By: Dylan Cook
May 16, 2016
This past week the OTCC started back up with their turtle monitoring; studying the behaviour, habitat use and survival of juvenile Blanding’s turtles in eastern Ontario. This is my first time working with turtles in the field and it has already proven to be quite the adventure. I had no idea what to expect, but when we arrived at the quaint old log cottage by the lake where we are staying, I saw the canoes and the weathered, pink granite sloping down into that dark blue water and I was instantly hooked. Every morning as we paddle down the lake to our study sites the loon is there to greet us, floating calmly on the still water as we glide by. As we approach the swamp, a disgruntled beaver lets us know exactly how he feels about the intrusion by slapping his tail indignantly on the water. Even when the turtles are difficult to find, there is never a need to look far for wildlife; I’ve already managed to check off several birds in the back of my field guide that I had never seen before, including a Great Crested Flycatcher.
It was a beautiful, sunny week and though the lake is still frigid, the water in the shallower wetlands is rapidly warming; increasing the activity of turtles and other cold-blooded creatures. Tromping through marshes, bogs and thicket swamps in chest waders is actually exhausting work but well worth it when you get to see a ribbon snake weaving its way through the twisted branches of the low bog shrubbery, skirting above the soggy ground in effortless arboreal locomotion. Or see a mink frog materialize from a clump of verdant moss as it leaps into the water at your approach –this prehistoric landscape is blooming with life and working out here puts you right in the thick of it. In the forest, the modest flowers of spring are poking up through the bed of pine needles and oak leaves, speckling the ground with colour. Some, like the small, white starflowers are in bloom before they even sprout leaves. The blackflies are also alive and well, and so are the mosquitoes, but luckily the cottage and the breeze on the lake both offer us a respite from these tyrants. In the evenings, we can sit out on the screened in porch, peer out as the black night falls over the lake and listen to the night come alive. Flies buzz at the screen. The loons sound their icy calls back and forth across the lake to each other while a barred owl hoots along in harmony, to the tune of, “no soup for you, no soup for you all!” And all the while somewhere out in the blackness, the whip-poor-wills chant out their name long into the night.
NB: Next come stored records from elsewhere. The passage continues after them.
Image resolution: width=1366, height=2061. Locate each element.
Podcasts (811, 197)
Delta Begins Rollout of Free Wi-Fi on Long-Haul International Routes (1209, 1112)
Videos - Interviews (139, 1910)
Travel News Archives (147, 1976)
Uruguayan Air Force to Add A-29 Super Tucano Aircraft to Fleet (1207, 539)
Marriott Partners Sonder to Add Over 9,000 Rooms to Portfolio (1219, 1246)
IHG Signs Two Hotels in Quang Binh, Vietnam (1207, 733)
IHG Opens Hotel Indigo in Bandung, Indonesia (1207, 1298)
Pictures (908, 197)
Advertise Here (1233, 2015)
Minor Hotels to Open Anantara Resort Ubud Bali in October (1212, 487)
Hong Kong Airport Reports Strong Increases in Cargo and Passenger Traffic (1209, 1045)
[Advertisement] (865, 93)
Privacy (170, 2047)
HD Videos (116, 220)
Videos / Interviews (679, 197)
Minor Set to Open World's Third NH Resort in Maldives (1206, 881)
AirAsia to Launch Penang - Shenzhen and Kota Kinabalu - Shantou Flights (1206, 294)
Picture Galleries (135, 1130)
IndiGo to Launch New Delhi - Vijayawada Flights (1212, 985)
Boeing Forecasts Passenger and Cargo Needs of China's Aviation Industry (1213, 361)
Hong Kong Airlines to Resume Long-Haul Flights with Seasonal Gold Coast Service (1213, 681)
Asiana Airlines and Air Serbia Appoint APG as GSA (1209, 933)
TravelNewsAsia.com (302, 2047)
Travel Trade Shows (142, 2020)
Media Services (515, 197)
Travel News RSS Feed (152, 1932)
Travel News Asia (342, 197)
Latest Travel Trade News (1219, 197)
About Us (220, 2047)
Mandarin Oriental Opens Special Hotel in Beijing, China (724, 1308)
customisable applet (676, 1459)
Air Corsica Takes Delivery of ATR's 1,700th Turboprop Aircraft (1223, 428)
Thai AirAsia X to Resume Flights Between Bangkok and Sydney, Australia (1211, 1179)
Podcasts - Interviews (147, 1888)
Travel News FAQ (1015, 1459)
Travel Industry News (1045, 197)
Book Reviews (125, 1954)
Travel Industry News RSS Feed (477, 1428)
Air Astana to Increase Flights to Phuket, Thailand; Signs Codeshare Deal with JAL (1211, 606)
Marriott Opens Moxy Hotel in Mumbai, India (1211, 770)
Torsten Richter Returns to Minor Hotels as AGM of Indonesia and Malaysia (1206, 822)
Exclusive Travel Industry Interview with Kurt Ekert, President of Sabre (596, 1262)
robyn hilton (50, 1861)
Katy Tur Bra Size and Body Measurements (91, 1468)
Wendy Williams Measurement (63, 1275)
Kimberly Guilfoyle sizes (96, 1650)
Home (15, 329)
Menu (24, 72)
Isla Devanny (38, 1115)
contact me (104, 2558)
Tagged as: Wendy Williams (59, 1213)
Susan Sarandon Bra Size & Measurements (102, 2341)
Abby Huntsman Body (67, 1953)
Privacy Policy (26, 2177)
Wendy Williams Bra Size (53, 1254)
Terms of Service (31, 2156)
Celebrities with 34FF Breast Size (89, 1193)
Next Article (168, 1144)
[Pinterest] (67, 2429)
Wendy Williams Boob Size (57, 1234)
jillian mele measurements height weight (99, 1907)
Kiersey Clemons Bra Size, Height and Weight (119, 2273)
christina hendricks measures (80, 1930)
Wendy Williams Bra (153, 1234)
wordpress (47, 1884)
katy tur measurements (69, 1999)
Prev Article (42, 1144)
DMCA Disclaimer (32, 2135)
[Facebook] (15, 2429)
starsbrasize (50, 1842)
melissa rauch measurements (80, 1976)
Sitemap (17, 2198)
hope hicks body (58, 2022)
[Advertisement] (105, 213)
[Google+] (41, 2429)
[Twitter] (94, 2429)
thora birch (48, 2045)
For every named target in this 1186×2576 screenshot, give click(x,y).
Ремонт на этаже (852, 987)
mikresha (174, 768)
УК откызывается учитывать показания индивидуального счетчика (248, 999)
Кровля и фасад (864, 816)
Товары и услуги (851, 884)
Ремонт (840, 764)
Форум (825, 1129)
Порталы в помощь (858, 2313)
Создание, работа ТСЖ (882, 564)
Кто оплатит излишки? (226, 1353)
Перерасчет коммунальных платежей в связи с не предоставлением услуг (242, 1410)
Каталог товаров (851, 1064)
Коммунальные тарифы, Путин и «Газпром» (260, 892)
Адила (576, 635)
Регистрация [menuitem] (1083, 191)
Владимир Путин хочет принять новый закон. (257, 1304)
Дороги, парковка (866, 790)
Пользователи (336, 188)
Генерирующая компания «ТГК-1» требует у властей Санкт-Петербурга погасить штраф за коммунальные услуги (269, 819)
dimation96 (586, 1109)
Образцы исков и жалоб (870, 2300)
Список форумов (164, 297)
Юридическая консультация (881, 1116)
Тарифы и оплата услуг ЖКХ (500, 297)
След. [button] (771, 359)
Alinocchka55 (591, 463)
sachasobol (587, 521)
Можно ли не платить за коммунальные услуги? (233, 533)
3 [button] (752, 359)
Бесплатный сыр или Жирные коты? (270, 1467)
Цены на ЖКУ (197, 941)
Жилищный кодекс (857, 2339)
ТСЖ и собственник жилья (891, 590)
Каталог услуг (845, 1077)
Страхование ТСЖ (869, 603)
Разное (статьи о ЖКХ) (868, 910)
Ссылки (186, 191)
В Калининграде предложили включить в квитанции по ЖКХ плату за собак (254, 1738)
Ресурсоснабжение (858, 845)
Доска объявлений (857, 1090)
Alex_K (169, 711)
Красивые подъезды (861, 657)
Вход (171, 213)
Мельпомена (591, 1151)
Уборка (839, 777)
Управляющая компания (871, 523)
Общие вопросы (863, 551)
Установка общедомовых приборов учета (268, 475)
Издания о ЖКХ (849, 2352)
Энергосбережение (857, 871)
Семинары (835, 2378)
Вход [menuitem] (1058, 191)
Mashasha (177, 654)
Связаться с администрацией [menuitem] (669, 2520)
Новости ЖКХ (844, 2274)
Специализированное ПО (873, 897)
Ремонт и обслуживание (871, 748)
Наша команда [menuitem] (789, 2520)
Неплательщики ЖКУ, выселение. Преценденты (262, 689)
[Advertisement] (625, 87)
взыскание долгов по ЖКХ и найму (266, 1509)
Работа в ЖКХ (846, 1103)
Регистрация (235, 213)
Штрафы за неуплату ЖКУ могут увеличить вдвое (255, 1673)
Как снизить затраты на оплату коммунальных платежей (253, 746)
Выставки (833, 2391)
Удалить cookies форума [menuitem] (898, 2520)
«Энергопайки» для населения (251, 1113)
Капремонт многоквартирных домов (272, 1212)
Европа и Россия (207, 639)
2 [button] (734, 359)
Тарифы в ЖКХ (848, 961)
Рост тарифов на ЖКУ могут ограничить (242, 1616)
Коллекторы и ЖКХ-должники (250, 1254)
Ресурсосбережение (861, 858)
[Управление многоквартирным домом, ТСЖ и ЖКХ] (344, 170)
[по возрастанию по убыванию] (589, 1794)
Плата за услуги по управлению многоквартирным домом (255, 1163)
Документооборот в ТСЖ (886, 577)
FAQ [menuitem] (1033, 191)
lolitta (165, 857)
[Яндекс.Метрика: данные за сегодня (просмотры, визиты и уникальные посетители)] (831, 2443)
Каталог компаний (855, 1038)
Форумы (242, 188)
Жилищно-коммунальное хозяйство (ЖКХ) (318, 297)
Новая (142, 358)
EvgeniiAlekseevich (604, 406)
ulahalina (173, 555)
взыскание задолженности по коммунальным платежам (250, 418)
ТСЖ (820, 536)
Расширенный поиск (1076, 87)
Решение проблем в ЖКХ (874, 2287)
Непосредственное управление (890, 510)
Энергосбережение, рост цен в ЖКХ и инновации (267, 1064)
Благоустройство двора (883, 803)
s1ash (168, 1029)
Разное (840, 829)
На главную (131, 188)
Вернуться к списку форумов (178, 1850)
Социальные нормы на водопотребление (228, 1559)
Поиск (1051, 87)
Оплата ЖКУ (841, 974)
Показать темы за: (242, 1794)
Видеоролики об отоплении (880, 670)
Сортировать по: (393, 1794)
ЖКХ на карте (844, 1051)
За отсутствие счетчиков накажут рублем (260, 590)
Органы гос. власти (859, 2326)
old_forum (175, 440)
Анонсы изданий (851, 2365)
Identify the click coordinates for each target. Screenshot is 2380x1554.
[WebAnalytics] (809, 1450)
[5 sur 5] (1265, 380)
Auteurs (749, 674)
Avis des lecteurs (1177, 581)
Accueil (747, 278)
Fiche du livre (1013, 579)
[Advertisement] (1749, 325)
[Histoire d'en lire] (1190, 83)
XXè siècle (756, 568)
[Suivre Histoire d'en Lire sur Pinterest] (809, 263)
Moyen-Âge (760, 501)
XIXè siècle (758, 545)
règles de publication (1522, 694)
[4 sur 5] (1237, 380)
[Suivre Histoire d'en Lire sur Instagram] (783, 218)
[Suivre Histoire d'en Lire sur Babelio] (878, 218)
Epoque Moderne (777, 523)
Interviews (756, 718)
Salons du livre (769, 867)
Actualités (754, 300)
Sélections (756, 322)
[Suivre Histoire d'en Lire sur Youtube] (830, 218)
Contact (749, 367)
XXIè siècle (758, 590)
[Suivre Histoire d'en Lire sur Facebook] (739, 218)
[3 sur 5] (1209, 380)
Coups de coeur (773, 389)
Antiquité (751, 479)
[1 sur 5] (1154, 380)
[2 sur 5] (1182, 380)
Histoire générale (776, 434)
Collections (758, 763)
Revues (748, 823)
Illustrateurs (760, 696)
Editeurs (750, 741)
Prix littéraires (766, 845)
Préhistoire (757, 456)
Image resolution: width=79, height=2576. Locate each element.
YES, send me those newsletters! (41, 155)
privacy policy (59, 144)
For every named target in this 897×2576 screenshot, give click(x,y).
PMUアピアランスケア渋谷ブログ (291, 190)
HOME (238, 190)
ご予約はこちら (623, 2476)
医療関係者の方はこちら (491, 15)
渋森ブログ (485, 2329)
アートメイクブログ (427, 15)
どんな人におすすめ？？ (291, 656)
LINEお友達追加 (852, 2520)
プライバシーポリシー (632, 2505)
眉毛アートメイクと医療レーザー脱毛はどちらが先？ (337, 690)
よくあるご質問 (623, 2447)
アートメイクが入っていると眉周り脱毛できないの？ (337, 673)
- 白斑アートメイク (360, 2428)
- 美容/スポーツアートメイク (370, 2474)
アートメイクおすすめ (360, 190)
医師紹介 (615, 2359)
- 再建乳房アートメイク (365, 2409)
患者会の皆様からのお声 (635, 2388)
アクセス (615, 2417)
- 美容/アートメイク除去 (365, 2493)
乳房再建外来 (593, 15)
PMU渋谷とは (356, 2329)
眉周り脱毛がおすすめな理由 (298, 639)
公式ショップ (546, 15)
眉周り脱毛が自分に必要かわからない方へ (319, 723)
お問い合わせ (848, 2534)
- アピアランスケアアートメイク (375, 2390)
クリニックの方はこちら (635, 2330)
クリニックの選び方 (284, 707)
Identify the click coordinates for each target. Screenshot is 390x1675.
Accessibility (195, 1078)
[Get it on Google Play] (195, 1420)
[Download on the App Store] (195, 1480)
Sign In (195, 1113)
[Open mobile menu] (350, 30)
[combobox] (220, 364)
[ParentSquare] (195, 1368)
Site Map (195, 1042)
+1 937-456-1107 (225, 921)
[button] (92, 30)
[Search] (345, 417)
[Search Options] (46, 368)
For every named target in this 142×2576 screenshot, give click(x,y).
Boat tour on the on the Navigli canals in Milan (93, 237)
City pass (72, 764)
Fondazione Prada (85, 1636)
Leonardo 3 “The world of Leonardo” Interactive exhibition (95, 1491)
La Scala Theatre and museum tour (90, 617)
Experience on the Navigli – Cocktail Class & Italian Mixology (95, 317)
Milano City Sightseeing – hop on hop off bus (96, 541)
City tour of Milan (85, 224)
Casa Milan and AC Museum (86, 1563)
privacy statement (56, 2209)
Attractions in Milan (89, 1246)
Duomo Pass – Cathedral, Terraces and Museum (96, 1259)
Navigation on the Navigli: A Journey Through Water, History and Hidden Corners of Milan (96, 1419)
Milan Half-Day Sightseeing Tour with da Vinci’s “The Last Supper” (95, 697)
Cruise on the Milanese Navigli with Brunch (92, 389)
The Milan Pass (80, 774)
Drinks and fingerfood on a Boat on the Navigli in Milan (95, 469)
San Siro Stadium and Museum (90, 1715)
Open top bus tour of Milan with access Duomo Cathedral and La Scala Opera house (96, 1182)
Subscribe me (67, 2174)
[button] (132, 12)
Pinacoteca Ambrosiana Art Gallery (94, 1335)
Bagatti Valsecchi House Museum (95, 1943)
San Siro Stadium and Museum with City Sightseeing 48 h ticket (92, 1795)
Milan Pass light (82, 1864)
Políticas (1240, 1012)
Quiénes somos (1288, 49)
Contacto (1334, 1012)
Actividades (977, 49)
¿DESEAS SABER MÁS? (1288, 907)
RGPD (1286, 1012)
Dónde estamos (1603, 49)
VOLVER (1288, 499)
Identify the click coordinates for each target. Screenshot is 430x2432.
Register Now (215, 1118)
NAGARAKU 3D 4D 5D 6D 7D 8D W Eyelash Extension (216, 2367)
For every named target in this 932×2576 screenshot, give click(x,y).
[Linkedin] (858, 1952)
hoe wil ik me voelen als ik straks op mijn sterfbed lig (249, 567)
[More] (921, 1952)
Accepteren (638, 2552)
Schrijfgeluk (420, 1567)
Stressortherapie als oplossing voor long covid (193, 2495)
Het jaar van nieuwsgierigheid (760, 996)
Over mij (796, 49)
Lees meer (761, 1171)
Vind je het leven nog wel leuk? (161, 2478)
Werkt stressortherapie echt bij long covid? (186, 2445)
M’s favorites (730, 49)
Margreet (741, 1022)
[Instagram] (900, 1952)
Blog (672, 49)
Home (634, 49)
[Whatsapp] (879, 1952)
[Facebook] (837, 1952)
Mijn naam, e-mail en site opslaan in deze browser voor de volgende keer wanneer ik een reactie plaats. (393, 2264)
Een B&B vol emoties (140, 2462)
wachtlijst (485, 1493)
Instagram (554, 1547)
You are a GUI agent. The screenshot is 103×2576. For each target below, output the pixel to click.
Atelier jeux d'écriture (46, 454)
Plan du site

In just a week we were already able to find nearly all the turtles that were monitored last year. Most of the juveniles are about the size of a clenched fist, and I found them to be surprisingly elusive and sneaky, with an obstinate disposition that, together with their perpetually grinning faces, makes them pretty adorable. I was able to track down one of our turtles, named Jackie, who had managed to wedge herself under a floating hummock of moss, and who was particularly persistent, and nearly successful, in her efforts at escaping back to her hidey-hole as we were taking her measurements. There are spots in the bog where you can be walking on seemingly solid ground one second and up to your hips in water and peat the next. All of us have fallen into these sinkholes at least once, providing a bit of comic relief for the rest of the group as we trudge about, following the turtles’ transmitter signals around the bog. It has only been a week and I am still learning the ropes, but we’ve had a great start to the field season and I am really looking forward to becoming much better acquainted with all the turtles, my fellow field technicians, and this beautiful place over the coming weeks.